僕の家は貧乏で、父親がいなかったんだ。僕が生まれた時に病気で死んだようだ。
母さん一人でがんばってたもんな。
なおさら僕のいじめのこと言えないよ。
でも、気づいていたのかな?
じゃなきゃ・・・
こんなことって起こるのかな・・・
岡田大地「・・・」
???「あの子が岡田大地くんね? かわいそうに・・・」
???「でも、うちじゃ面倒見る余裕ないわよね・・・」
???「全く困ったもんだよ。あの子どうすんのさ?」
???「しっ!あの子に聞こえるじゃない!」
???「まあでも、あの子はまだ未成年だから施設行きで確定かな?」
もう聞こえてるよ。
でも、別に何か言いたいわけではないし。
ただ静かなところに行きたいな・・・
〇中庭
岡田大地「・・・」
岡田大地「何してんだろうな、僕は・・・」
???「おいっ! 見つけたぞ!!」
岡田大地「!?」
眞鍋俊「なにさぼってんだよ~ww」
伊藤和也「学校来てなかったから、逃げたかと思ったよww」
横田邦夫「まあでも、見つかったから問題ないなww」
岡田大地「・・・」
そう、僕はこいつらに毎日カツアゲされていたんだ・・・
今までは痛いのが嫌だったから、仕方なく受け入れていたけど、
なんか今はどうでもいいな・・・
岡田大地「・・・」
眞鍋俊「黙ってないでなんか言ったらどうだ!!」
眞鍋俊「どうなんだ!! ん??」
眞鍋俊「(あれはペンダントか??)」
眞鍋俊「(金目になりそうだから、今回はそれにするか。にししww)」
眞鍋俊「おいっ!!今回はそのペンダントを頂くぜ!」
岡田大地「嫌だ、触らないでくれ!!」
岡田大地「これは・・・大事なものなんだ・・・」
今どうでもいいみたいな感じでいたけど、さすがにこれだけは・・・
これだけは譲りたくない・・・
眞鍋俊「抵抗すんなよ、お前!!」
眞鍋俊「おとなしく、それを・・・よこせ!!」
岡田大地「うわっ!!」
岡田大地「だめだ・・・それ・・・を・・・返・・・して!!」
眞鍋俊「しつけ~な。 触んじゃねぇ!!」
岡田大地「うっ!!」
眞鍋俊「じゃあ、そろそろ行くぞ~」
横田邦夫「了解、了解っと」
伊藤和也「それ、いくらで売れるか楽しみだなww」
岡田大地「・・・」
岡田大地「・・・ょう」
岡田大地「ち・・・しょう」
岡田大地「ちくしょう・・・!!」
岡田大地「どうして、大事なもの守れなかったんだ!!」
岡田大地「あああああ!!」
岡田大地「うぅ・・・!!」
〇川沿いの公園
岡田大地「・・・」
さっきのペンダントは母さんの形見だ。
家で整理してたら見つかって、昔愛用していたものだと思い出したんだ。
これがあれば、何とか耐えられると思ったのに・・・
もう何も・・・なくなってしまったんだ!!
岡田大地「もう・・・うんざりだ・・・」
岡田大地「僕はここから落ちていなくなろう・・・」
岡田大地「もう十分生きたじゃないか・・・ 何を怖がる必要あるんだろうか・・・」
岡田大地「誰も心配してくれる人なんていないし、僕がいなくなったところでどうしろと・・・」
岡田大地「待っててね、母さん」
岡田大地「今からそっちに行くよ」
言葉にはしたものの、いざ乗り越えようとすると足が震える。
最後の抵抗だろうか。

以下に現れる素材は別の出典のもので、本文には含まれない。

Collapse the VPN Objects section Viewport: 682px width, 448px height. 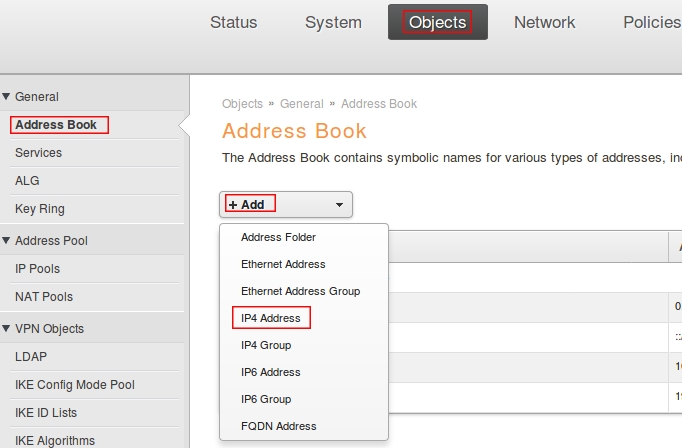pos(48,329)
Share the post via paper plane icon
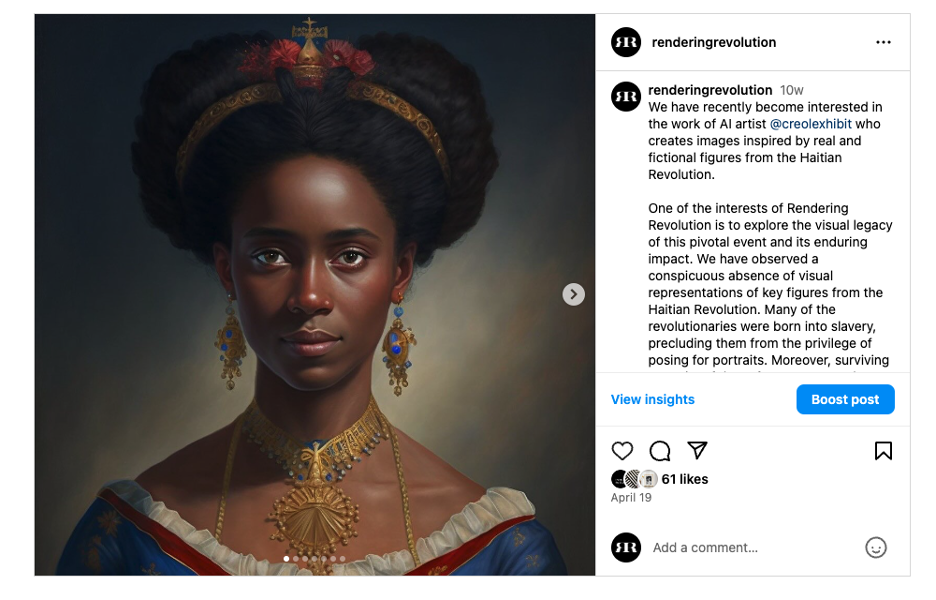 [x=697, y=450]
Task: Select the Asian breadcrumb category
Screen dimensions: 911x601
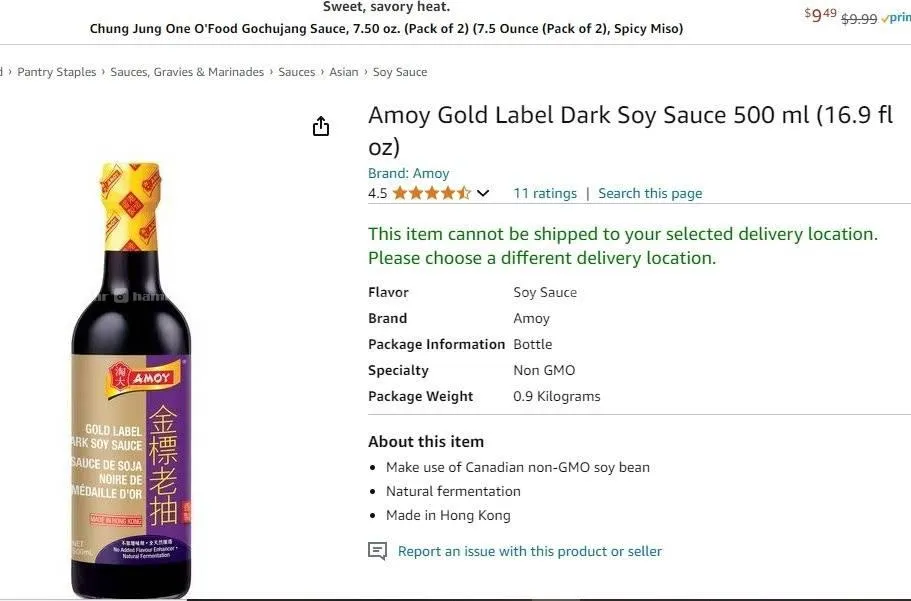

そんな余裕ないはずなのに、やっぱり怖い??
いやっ、決めたんだ!!
早く楽になろうって!!
別にいいじゃないか、焦らなくて。
まだ、時間はある。
ゆっくり、ゆっくり行こうじゃないか。
よしっ、なんとか柵を越えられそうだ。
改めて真下を見ると、更に震えてきた。
そりゃそうだ、こんなところに落ちる人なんていない。
でも、今日僕は落ちにいくんだ。
それで、早く開放されよう・・・
ああ・・・
どうして、現実は不公平なんだろう・・・
叶うことなら、”あいつら”を潰したかった・・・
本当は憎くて、抵抗したかったのに・・・
さっきみたいに震えるんだ・・・
体が・・・
結局、”あいつら”のいいようにされて、終わりなんだ。
もういい・・・いこう・・・飛び降りればすぐだ・・・
今だっ!!
???「待って!!何してるの!!」
岡田大地「!?」
柳原香澄「様子が変だよ!?どうしたの!?」
岡田大地「来ないでくれ!! 僕のことほっといてくれよ!!」
柳原香澄「何言ってるの!! そんなこと許さないよ!!」
岡田大地「僕は飛び降りるんだ!!」
柳原香澄「だめっ!!」
岡田大地「離してっ!!」
柳原香澄「絶対離さない!! 覚えてない!?私だよ!?」
その時、相手の顔が見えた。
見覚えのある子だ。見たことある・・・。
そうこうしている内に、彼女の掴む手の方が強くて、あっという間に柵から離された。
柳原香澄「だめだよ!! 命を粗末にしたら、いけないよ・・・」
柳原香澄「何があったか分からないけど、そこのベンチに行こう?」
岡田大地「・・・」
岡田大地「ごめん、柳原さん・・・ 柳原さんなんだね?」
柳原香澄「よかった、覚えていてくれたんだね・・・」
柳原香澄「やっぱり、あの時助けてくれた岡田くんだね・・・」
岡田大地「なんで僕のことを・・・??」
柳原香澄「偶然だよ。帰り道ここを通ってたら、様子が変だったから・・・」
柳原香澄「言いたくなければ黙ってるけど、何かあったの?話してくれるなら、聞くよ?」
岡田大地「・・・」
柳原香澄「無理にとは言わないけど、話すだけでも楽になれるかもしれないじゃない?」
岡田大地「うっ・・・」
岡田大地「うぁぁあああ!!」
恥ずかしいことに、声にならないほど泣いてしまった。
でも、柳原さんは嫌な顔をせず、そばにいてくれた。
ひとりの時間が多かったから、とても新鮮に感じるよ。
しかも、こんなふうに人から優しくしてもらったのも、いつぶりだろうか・・・?